En décembre dernier, Gabriel Béland de La Presse a écrit un papier fascinant sur le modèle de hockey suédois. Là-bas, les joueurs des ligues mineures disputent un match pour trois entrainements. Ils touchent ainsi plus longuement à la rondelle et conséquemment, ils développent davantage leurs habiletés en possession de celle-ci.

Le temps de glace est réparti de façon uniforme, contrairement au Canada, où les meilleurs joueurs sont utilisés à toutes les sauces au détriment des plus faibles.

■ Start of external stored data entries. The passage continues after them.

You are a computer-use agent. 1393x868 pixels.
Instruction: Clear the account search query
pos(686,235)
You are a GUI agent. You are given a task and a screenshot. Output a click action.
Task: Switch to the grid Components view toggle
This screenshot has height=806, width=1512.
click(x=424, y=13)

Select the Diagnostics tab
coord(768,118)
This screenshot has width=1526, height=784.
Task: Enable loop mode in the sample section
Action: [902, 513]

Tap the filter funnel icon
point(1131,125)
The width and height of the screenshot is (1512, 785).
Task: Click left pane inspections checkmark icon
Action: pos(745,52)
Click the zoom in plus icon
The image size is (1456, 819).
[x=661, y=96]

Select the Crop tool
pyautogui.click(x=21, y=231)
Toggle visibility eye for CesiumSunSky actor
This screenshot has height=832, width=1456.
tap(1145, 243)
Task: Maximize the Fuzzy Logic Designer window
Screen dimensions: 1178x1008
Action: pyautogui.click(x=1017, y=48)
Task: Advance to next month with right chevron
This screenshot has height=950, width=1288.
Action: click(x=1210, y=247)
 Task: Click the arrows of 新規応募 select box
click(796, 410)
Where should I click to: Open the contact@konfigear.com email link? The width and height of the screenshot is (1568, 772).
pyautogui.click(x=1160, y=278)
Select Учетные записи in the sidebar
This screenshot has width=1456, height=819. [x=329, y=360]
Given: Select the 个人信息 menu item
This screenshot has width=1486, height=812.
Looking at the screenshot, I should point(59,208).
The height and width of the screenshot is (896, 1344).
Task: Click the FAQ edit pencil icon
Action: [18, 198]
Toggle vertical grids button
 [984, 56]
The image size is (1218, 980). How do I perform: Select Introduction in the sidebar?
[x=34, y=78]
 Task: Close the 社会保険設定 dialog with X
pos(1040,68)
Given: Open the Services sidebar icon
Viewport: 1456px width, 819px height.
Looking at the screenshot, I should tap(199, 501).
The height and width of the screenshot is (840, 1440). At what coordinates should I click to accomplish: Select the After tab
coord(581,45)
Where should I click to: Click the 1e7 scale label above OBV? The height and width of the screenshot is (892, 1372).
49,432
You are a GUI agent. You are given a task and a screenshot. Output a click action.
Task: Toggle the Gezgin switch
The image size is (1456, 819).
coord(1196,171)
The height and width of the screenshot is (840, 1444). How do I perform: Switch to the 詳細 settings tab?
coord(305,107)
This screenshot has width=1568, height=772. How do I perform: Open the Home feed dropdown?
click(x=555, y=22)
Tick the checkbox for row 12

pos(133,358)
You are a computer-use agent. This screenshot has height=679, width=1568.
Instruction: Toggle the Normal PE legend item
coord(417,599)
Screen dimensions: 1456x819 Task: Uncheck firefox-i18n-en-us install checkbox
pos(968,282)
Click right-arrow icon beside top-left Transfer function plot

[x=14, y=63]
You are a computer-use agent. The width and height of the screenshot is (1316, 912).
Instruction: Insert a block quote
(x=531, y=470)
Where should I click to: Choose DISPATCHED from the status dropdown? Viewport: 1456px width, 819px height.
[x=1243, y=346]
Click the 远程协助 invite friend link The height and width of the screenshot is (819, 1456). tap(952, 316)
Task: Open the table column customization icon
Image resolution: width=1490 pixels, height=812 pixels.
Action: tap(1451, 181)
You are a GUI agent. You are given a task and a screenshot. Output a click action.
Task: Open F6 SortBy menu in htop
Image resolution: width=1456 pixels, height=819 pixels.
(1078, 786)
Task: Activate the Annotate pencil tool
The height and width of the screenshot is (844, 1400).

On respecte donc la courbe de progression de chaque individu.

Les systèmes de jeu ne sont introduits qu’à l’âge de 15 ans, après avoir assimilé les techniques de patinage, de passe, de tir et de maniement de rondelle.

Ce modèle a fabriqué des attaquants non seulement talentueux, mais aussi très responsables dans les trois zones : Nicklas Backstrom, Henrik Zetterberg, Alex Steen, Gabriel Landeskog, Patrick Berglund, Carl Hagelin, Carl Soberberg, Loui Eriksson et les jumeaux Sedin, pour ne nommer que ceux là.

Quand vient le temps de repêcher, un Suédois dont on vante le sens du hockey est une valeur sûre. C’est le cas de Joel Eriksson Ek, un centre doué sans grande faille dans son jeu.

Eriksson Ek possède un tir d’élite qu’il dégaine avec rapidité et précision. Son accélération et ses pivots sont moyens, mais il peut prendre assez de vitesse en ligne droite pour se créer de l’espace en utilisant son corps. Quand il ne tire pas, il se fait créatif en surprenant les défenseurs avec une manœuvre imprévisible.

Sa qualité première demeure le QI hockey.

Le natif de Karlstad a fait ses premiers pas dans la ligue élite suédoise cette année. Le Fajerstad l’emploie pour le moment sur le 4e trio. Eriksson Ek a également dominé le circuit SuperElit U20 avec 32 points, dont 21 buts, en 25 matchs.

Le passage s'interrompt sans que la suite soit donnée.